Sorting & Searching
Sorting and searching are foundational algorithms that appear in interviews both directly ("implement binary search") and indirectly (as building blocks for harder problems). Binary search, in particular, is one of the most versatile techniques in your toolkit — it applies far beyond sorted arrays. Knowing when and how to apply these algorithms is more important than memorizing their implementations.
Binary Search
Binary search finds a target value in a sorted array in O(log n) time by repeatedly halving the search space.
Basic binary search:
left = 0
right = len(arr) - 1
while left <= right:
mid = left + (right - left) // 2 # avoids integer overflow
if arr[mid] == target:
return mid
elif arr[mid] < target:
left = mid + 1
else:
right = mid - 1
return -1 # not found
The implementation looks simple, but getting the boundary conditions right is where most candidates fail. The three critical decisions are:
1. Is right initialized to len(arr) - 1 or len(arr)?
2. Is the loop condition left <= right or left < right?
3. Do we update with mid + 1 and mid - 1, or mid + 1 and mid?
These must be consistent. The most common combination:
right = len(arr) - 1
while left <= right
left = mid + 1, right = mid - 1
Alternative (half-open interval):
right = len(arr)
while left < right
left = mid + 1, right = mid
Binary Search Variants
The real power of binary search in interviews is its variants. Most interviewers do not ask for plain binary search — they ask for one of these:
First occurrence of target:
left = 0
right = len(arr) - 1
result = -1
while left <= right:
mid = left + (right - left) // 2
if arr[mid] == target:
result = mid # record it, but keep searching left
right = mid - 1
elif arr[mid] < target:
left = mid + 1
else:
right = mid - 1
return result
Last occurrence of target: Same structure, but when you find target, search right instead:
if arr[mid] == target:
result = mid
left = mid + 1 # keep searching right
Search in a rotated sorted array:
Input: [4, 5, 6, 7, 0, 1, 2], target = 0
The array is sorted but rotated. One half is always sorted.
while left <= right:
mid = left + (right - left) // 2
if arr[mid] == target:
return mid
if arr[left] <= arr[mid]: # left half is sorted
if arr[left] <= target < arr[mid]:
right = mid - 1 # target is in left half
else:
left = mid + 1 # target is in right half
else: # right half is sorted
if arr[mid] < target <= arr[right]:
left = mid + 1 # target is in right half
else:
right = mid - 1 # target is in left half
Binary search on answer space: This is the most powerful variant. Instead of searching in an array, you search across a range of possible answers.

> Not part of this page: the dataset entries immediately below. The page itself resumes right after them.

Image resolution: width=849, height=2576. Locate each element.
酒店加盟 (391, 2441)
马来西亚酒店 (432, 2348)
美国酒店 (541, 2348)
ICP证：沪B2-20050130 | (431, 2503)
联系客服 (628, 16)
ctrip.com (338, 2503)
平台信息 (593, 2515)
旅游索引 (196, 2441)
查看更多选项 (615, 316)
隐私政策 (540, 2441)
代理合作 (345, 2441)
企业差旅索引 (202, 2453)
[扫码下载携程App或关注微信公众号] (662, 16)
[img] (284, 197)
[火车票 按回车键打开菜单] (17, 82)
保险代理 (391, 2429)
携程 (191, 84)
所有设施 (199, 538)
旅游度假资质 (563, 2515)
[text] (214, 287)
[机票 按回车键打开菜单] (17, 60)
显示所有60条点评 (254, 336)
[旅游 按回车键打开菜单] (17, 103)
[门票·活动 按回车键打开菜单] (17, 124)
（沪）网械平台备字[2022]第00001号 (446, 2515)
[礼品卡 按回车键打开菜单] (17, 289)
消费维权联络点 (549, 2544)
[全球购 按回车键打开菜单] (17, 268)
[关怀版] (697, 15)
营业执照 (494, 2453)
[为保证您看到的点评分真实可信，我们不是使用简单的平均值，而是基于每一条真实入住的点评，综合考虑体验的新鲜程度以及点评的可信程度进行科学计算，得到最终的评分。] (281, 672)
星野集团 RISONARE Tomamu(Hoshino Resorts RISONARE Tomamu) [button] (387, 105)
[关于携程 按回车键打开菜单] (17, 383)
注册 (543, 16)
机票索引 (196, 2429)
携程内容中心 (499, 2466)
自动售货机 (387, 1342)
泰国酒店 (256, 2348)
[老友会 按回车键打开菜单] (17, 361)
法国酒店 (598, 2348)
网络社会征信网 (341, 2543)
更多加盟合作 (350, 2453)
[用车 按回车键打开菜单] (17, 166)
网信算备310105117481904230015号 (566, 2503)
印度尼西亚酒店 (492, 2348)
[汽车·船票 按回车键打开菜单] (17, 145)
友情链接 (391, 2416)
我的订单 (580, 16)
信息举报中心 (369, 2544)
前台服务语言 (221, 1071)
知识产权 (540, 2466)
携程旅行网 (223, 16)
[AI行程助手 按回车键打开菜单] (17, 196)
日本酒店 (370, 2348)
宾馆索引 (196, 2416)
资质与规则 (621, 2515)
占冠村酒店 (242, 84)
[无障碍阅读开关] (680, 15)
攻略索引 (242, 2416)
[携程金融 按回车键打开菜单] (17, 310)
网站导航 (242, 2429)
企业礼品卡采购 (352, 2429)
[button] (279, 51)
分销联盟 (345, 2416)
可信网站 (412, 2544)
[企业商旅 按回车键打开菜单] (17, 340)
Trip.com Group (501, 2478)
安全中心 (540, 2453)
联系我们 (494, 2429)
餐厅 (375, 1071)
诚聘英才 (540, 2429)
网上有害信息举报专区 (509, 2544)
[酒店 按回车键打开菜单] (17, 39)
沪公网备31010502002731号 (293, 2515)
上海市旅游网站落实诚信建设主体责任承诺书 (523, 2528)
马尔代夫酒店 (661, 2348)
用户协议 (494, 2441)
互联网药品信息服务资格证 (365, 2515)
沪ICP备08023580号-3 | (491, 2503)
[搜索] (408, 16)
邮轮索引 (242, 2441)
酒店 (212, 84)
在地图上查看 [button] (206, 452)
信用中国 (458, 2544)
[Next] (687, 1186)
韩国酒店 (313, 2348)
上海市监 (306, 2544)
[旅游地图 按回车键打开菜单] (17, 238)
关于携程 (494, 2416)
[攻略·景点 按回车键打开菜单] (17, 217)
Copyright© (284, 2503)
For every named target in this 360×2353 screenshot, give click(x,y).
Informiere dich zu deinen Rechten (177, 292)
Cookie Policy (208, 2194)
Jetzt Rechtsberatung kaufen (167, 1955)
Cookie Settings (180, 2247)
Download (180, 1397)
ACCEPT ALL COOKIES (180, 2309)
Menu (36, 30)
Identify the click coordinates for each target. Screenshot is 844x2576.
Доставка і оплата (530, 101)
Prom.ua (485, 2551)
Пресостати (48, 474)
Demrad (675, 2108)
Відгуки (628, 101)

Problem: Find the minimum capacity to ship packages within D days.
Approach: Binary search on the capacity value.
- Minimum possible capacity: max(weights) (must fit the heaviest package)
- Maximum possible capacity: sum(weights) (ship everything in one day)
- For each candidate capacity, check if it works in D days
left = max(weights)
right = sum(weights)
while left < right:
mid = left + (right - left) // 2
if can_ship_in_d_days(mid, weights, D):
right = mid # try a smaller capacity
else:
left = mid + 1 # need more capacity
return left
This pattern — binary search on the answer — appears in many problems: minimizing maximum, finding the kth element, splitting arrays with constraints.
Sorting Algorithms
You rarely need to implement a full sorting algorithm in an interview. But you need to know the properties of each to make the right choice when sorting is part of a larger solution.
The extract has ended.